However, mistakes by AI models that support doctors’ clinical decisions can mean life or death. Therefore, it’s critical that we understand how well these models work before deploying them. Published reports of this technology currently paint a too-optimistic picture of its accuracy, which at times translates to sensationalized stories in the press. Media are rife with discussions of algorithms that can diagnose early Alzheimer’s disease with up to 74 percent accuracy or that are more accurate than clinicians. The scientific papers detailing such advances may become foundations for new companies, new investments and lines of research, and large-scale implementations in hospital systems. In most cases, the technology is not ready for deployment.

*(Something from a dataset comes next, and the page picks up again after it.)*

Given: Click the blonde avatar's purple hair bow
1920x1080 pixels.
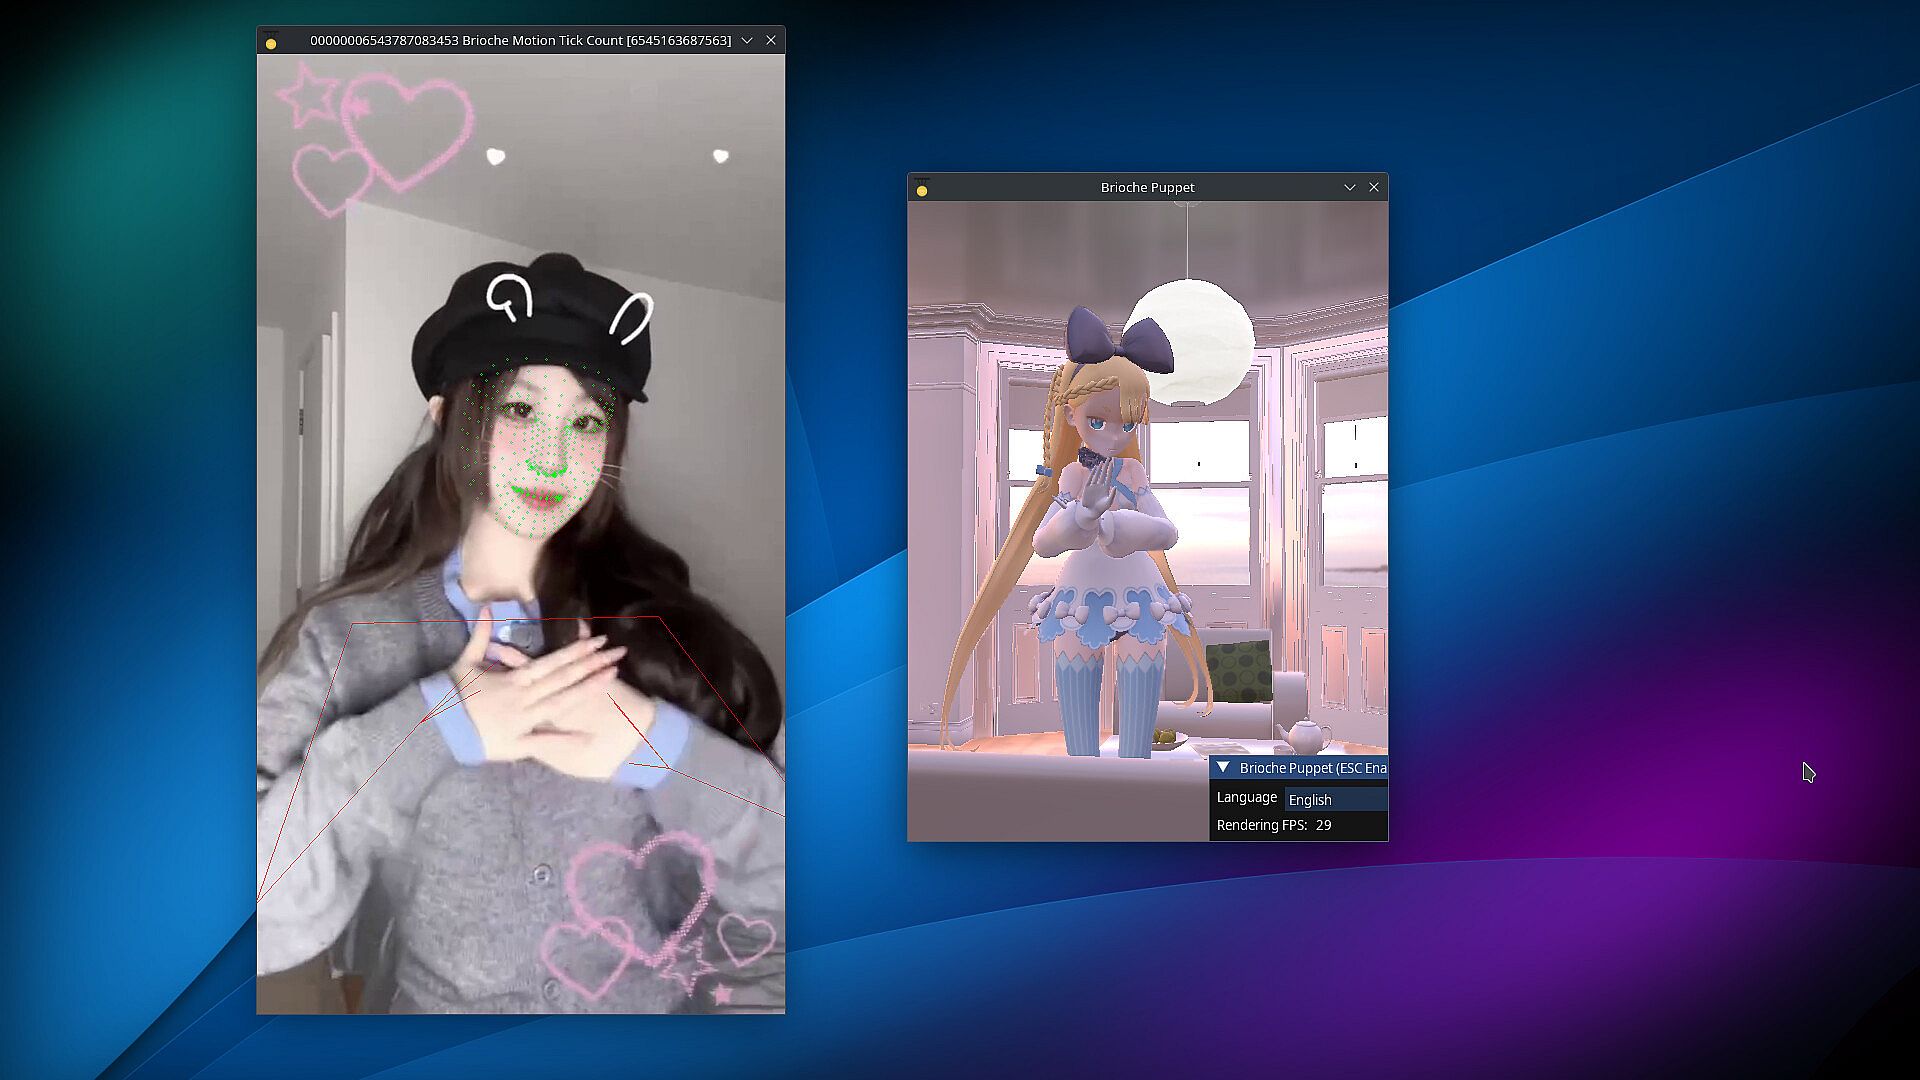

Here’s why: As researchers feed data into AI models, the models are expected to become more accurate, or at least not get worse. However, our work and the work of others has identified the opposite, where the reported accuracy in published models decreases with increasing data set size.

The cause of this counterintuitive scenario lies in how the reported accuracy of a model is estimated and reported by scientists. Under best practices, researchers train their AI model on a portion of their data set, holding the rest in a “lockbox.” They then use that “held-out” data to test their model for accuracy. For example, say an AI program is being developed to distinguish people with dementia from people without it by analyzing how they speak. The model is developed using training data that consist of spoken language samples and dementia diagnosis labels, to predict whether a person has dementia from their speech. It is then tested against held-out data of the same type to estimate how accurately it will perform. That estimate of accuracy then gets reported in academic publications; the higher the accuracy on the held-out data, the better the scientists say the algorithm performs.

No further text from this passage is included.